London
Sarah Crompton reviews two shows that are part of the 2019 Manchester International Festival
One of the appealing qualities of the Manchester International Festival under the directorship of John McGrath is the way it celebrates Manchester itself, using its hidden spaces, commemorating its history and welcoming home its native sons and daughters.
It isn't necessarily the first place you think of when you call to mind the singer Nico – try Berlin, where she grew up, or New York where she made her name with Velvet Underground – but she did spend 10 years here in the grip of heroin addiction, but still working, touring, dreaming of a new life.
Which lends resonance to The Nico Project, co-created by the actress Maxine Peake and director Sarah Frankcom, whose long-running partnership has been one of the UK's great cultural glories. This is a show that doesn't so much attempt to explain Nico as to summon her troubled spirit.
The all women creative team also includes Anna Clyne, who provides music which riffs on Nico's haunting, ground-breaking, album The Marble Index, EV Crowe, who provides a text that – slightly confusingly – sets up a conversation between Peake and Nico about artistry, loneliness and life, and designers Lizzie Clachlan and Paule Constable (responsible for lighting) who transform the Stoller Hall into a space full of shadows and eerie light.
Peake is surrounded by a wall of wailing sound from an all female orchestra of musicians from the Royal Northern College of Music, initially dressed in neat uniforms and pigtails, their hair and their gestures becoming more uninhibited and wild as both Peake's suffering and her intensity increases, movement director Imogen Knight sending her whirling around the stage in a wild, almost bacchanal dance of agony and power.
It's transfixing. The moment when each of the girls raise their arms and leave the stage, a simultaneous gesture of defiance and surrender, is uncannily moving. But it is also sometimes baffling and in reaching for profundity, the script tips into melodrama. Peake is compelling, standing above the stage like a solitary angel, staring moodily through her fringe, dancing like a banshee.
Peake was born in Bolton though she has scored many triumphs at the Manchester Royal Exchange, the theatre that made Phelim McDermott, founder of Improbable Theatre, dream of being a theatre-maker himself and the hugely personal Tao of Glass begins with him sitting on one of the bench seats, chatting to the audience about his memories of watching great productions in the past.

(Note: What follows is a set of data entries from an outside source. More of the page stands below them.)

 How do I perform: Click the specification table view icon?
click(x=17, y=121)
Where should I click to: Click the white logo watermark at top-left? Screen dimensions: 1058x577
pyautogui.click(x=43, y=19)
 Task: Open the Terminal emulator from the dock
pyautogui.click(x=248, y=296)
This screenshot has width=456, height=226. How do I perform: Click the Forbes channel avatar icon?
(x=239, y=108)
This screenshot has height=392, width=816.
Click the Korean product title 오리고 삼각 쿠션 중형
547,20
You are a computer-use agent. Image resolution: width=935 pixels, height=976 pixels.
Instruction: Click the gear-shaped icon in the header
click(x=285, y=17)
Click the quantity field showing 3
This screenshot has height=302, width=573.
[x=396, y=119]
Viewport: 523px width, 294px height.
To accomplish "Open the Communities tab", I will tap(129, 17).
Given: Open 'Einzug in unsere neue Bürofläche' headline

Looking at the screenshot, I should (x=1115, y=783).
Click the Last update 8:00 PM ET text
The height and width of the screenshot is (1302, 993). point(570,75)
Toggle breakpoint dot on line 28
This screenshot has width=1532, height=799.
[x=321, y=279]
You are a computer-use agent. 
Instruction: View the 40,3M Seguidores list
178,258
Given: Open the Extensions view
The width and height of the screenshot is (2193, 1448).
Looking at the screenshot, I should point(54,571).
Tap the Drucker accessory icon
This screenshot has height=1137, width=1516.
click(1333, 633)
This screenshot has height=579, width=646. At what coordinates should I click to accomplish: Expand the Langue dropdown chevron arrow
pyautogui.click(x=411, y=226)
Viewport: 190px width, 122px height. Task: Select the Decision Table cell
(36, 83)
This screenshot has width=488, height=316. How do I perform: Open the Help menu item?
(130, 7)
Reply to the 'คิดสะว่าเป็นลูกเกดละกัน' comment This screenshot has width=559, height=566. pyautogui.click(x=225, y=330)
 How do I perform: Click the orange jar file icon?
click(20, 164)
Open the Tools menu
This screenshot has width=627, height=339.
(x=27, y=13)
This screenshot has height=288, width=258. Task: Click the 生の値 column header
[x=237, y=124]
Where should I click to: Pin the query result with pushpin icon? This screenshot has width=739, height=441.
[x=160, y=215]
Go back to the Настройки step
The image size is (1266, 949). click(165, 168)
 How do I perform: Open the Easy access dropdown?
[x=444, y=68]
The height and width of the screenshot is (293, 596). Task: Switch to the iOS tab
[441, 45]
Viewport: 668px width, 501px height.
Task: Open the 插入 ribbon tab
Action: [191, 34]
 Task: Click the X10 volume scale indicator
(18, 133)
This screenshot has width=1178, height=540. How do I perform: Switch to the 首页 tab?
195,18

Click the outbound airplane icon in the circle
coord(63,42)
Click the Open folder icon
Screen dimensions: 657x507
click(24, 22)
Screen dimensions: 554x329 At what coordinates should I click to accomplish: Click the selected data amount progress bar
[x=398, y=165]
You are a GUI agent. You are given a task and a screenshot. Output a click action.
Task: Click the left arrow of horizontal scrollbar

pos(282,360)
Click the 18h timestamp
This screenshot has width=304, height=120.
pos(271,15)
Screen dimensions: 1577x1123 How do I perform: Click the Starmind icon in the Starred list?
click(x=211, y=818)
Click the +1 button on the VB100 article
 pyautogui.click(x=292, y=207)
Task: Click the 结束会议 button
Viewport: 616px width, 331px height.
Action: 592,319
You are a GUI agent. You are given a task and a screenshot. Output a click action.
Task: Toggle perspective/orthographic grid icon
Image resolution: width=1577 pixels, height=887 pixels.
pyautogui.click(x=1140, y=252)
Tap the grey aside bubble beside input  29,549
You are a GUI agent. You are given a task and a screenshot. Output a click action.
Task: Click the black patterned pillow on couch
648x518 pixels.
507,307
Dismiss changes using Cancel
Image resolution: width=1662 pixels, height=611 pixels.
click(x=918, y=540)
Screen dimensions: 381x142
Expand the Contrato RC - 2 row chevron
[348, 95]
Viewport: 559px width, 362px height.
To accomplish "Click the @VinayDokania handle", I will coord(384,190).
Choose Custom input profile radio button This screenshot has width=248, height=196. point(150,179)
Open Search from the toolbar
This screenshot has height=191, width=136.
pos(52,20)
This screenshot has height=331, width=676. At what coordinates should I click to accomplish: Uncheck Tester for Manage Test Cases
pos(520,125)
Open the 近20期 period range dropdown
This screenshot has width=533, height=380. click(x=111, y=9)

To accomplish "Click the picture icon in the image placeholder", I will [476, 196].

It evolves into a show about nothing, about his desire to create a piece with Philip Glass, the composer, with whose music McDermott has always been obsessed. "It flows like a river through my life." Their original plans, to collaborate with the writer Maurice Sendak, came to nought, but that is the starting point for a truly magical journey in which with – the help of three puppeteers – McDermott conjures thoughts about consciousness, ways of seeing, and above all what imagination and music can mean and where they can take you.
Glass's compositions, played by three young musicians, permeate the action, creating its contemplative, questioning mood. Towards the end, a grand piano is wheeled in and Glass plays – remotely, a recording of his performance activating the keys – as McDermott listens. You think that's it. And it's a lot.
But then, in these early Manchester performances, the man himself appears. There's a collective intake of breath, a gasp of surprise, a prick of tears. As he sits and plays the piano, it feels like a moment of grace.